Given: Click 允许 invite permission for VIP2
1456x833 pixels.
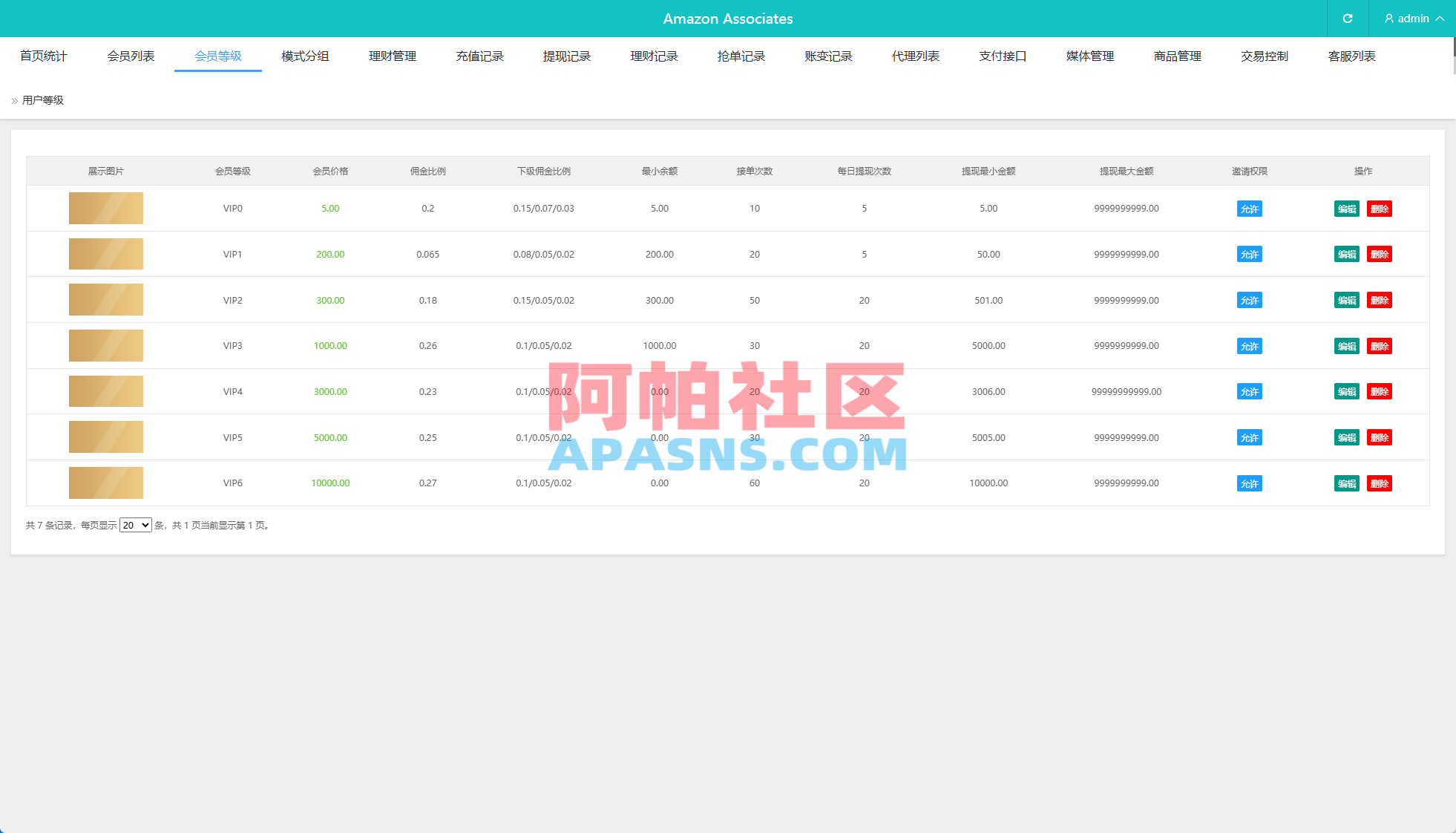Looking at the screenshot, I should [x=1250, y=300].
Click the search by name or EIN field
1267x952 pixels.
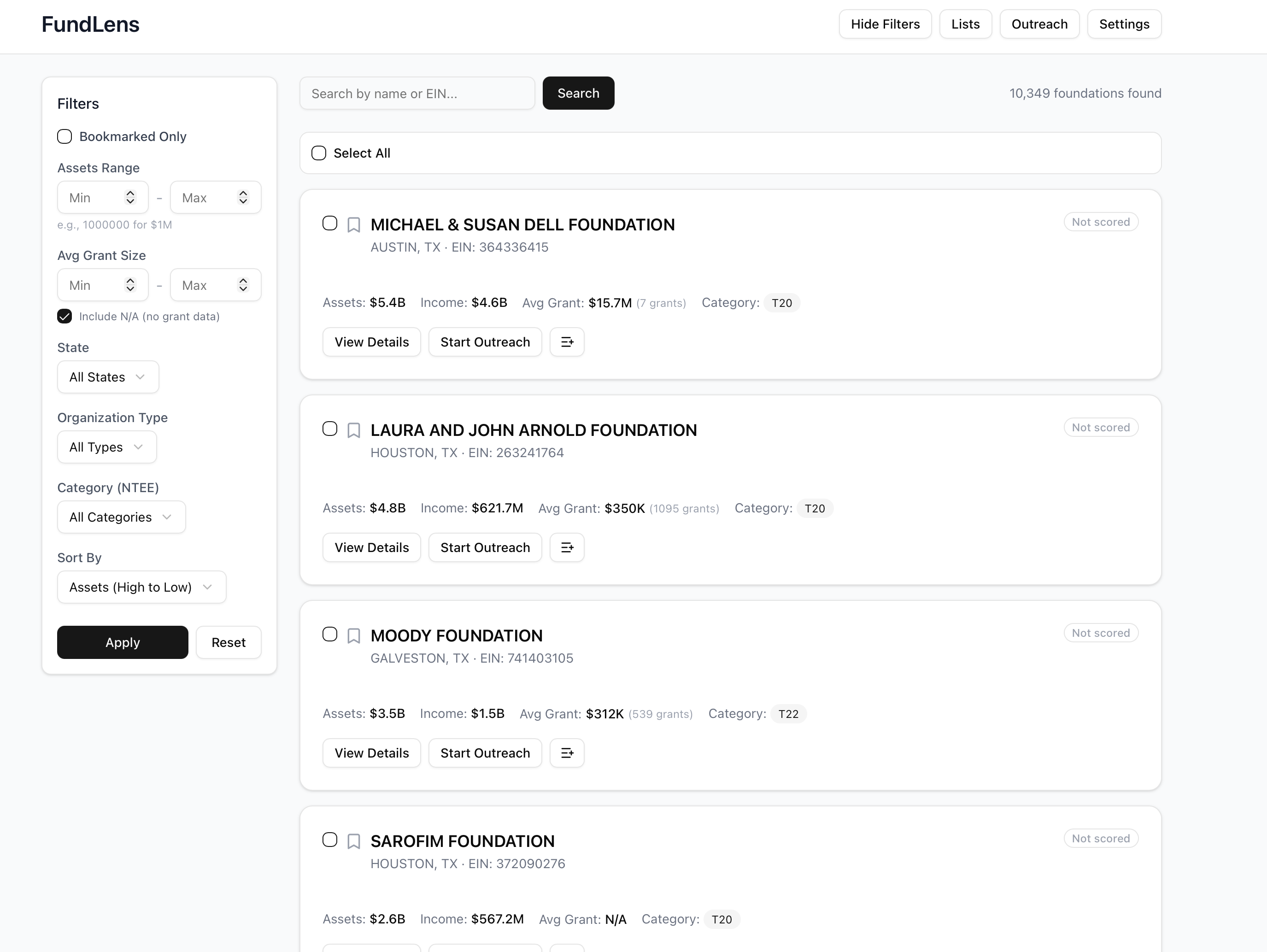pyautogui.click(x=416, y=94)
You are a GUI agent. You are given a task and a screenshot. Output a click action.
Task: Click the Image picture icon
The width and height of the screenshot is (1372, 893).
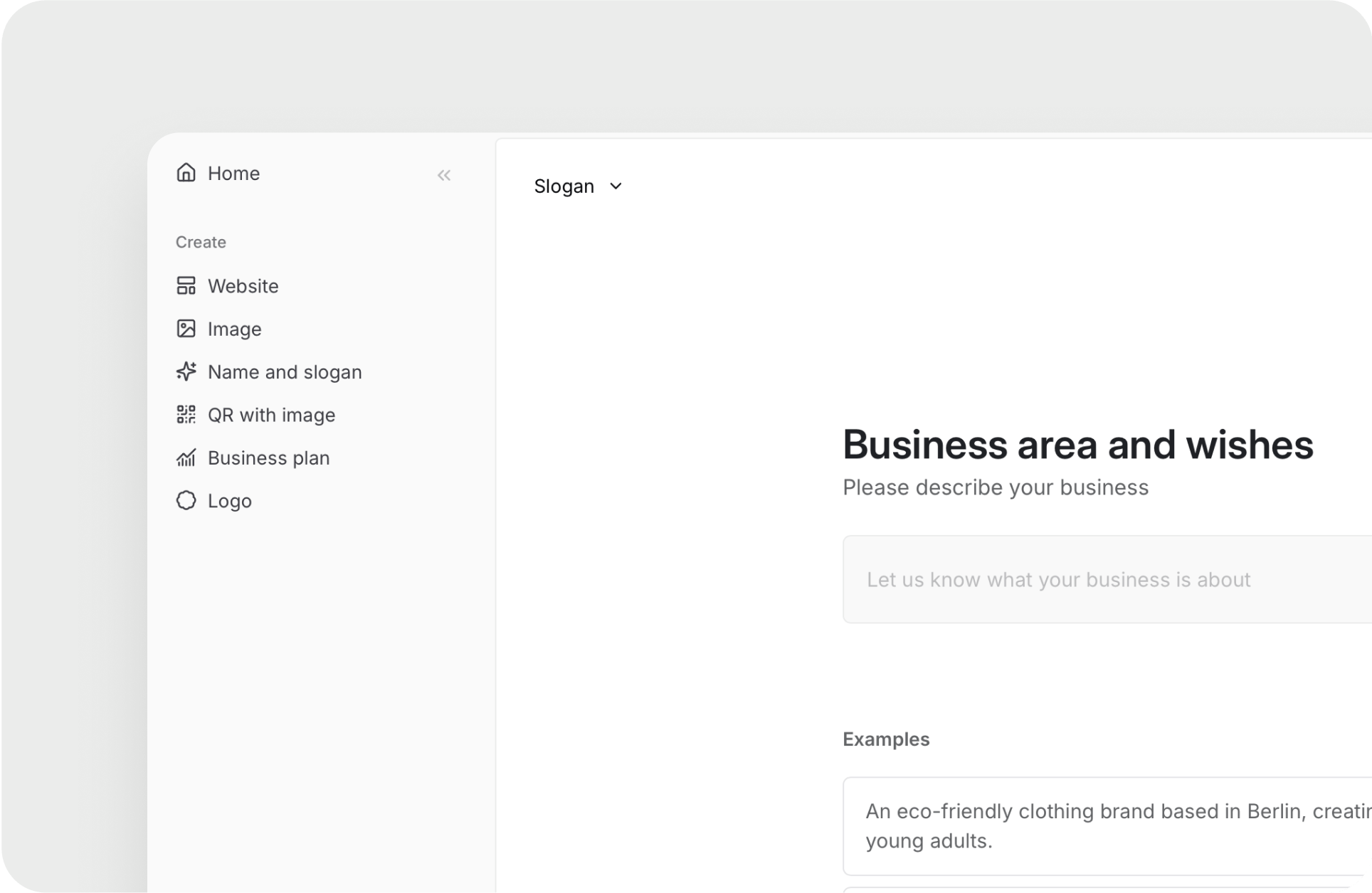(x=186, y=329)
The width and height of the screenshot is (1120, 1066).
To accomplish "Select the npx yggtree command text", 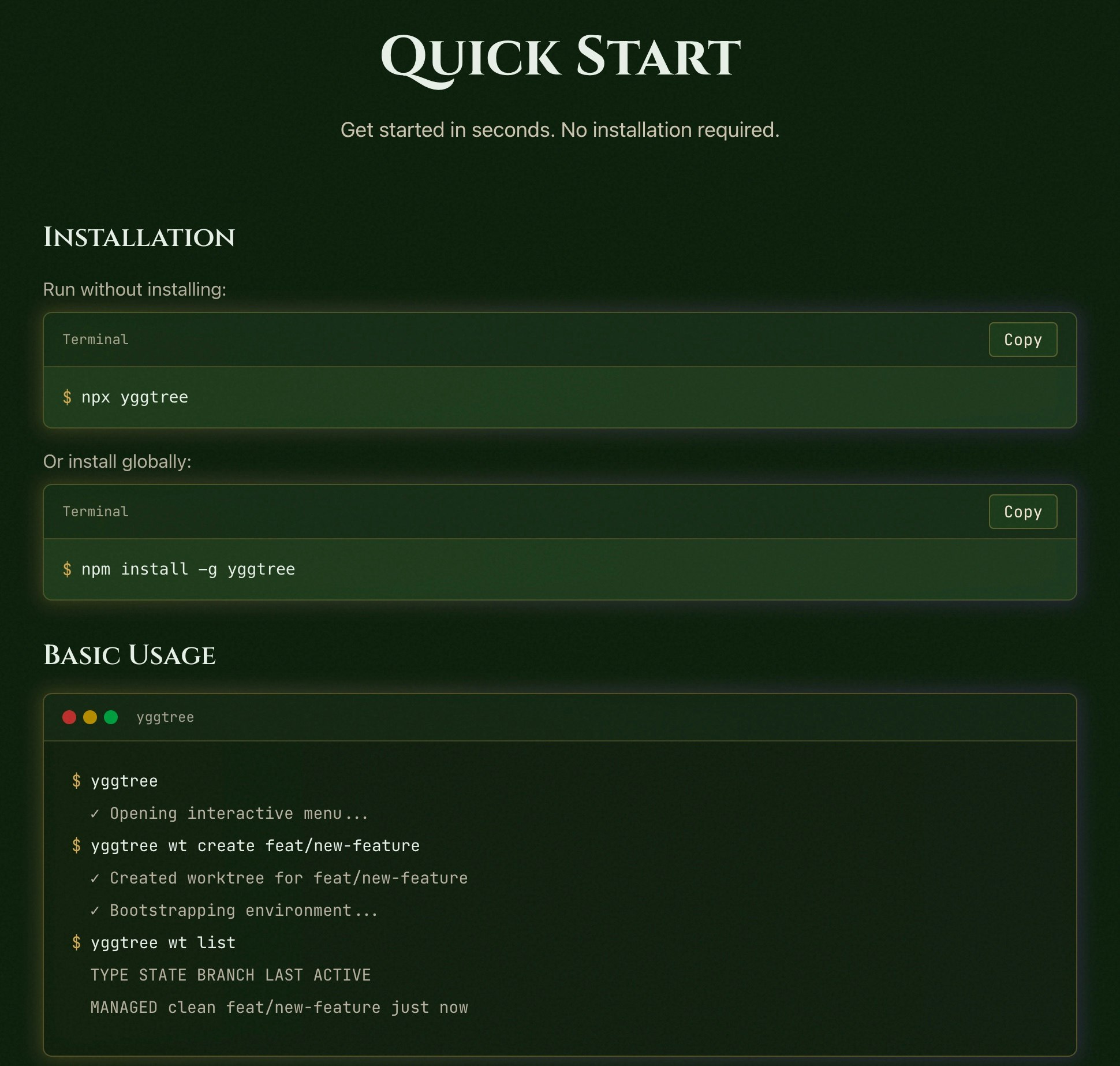I will [136, 397].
++++++++
Only the lines from the start of the material through the line containing "The width and height of the screenshot is (1120, 1066)." should be transcribed. Pictures stay out.

### [Task result]
Given: Click 允许 invite permission for VIP2
1456x833 pixels.
Looking at the screenshot, I should [x=1250, y=300].
Click the search by name or EIN field
1267x952 pixels.
pyautogui.click(x=416, y=94)
You are a GUI agent. You are given a task and a screenshot. Output a click action.
Task: Click the Image picture icon
The width and height of the screenshot is (1372, 893).
(x=186, y=329)
The width and height of the screenshot is (1120, 1066).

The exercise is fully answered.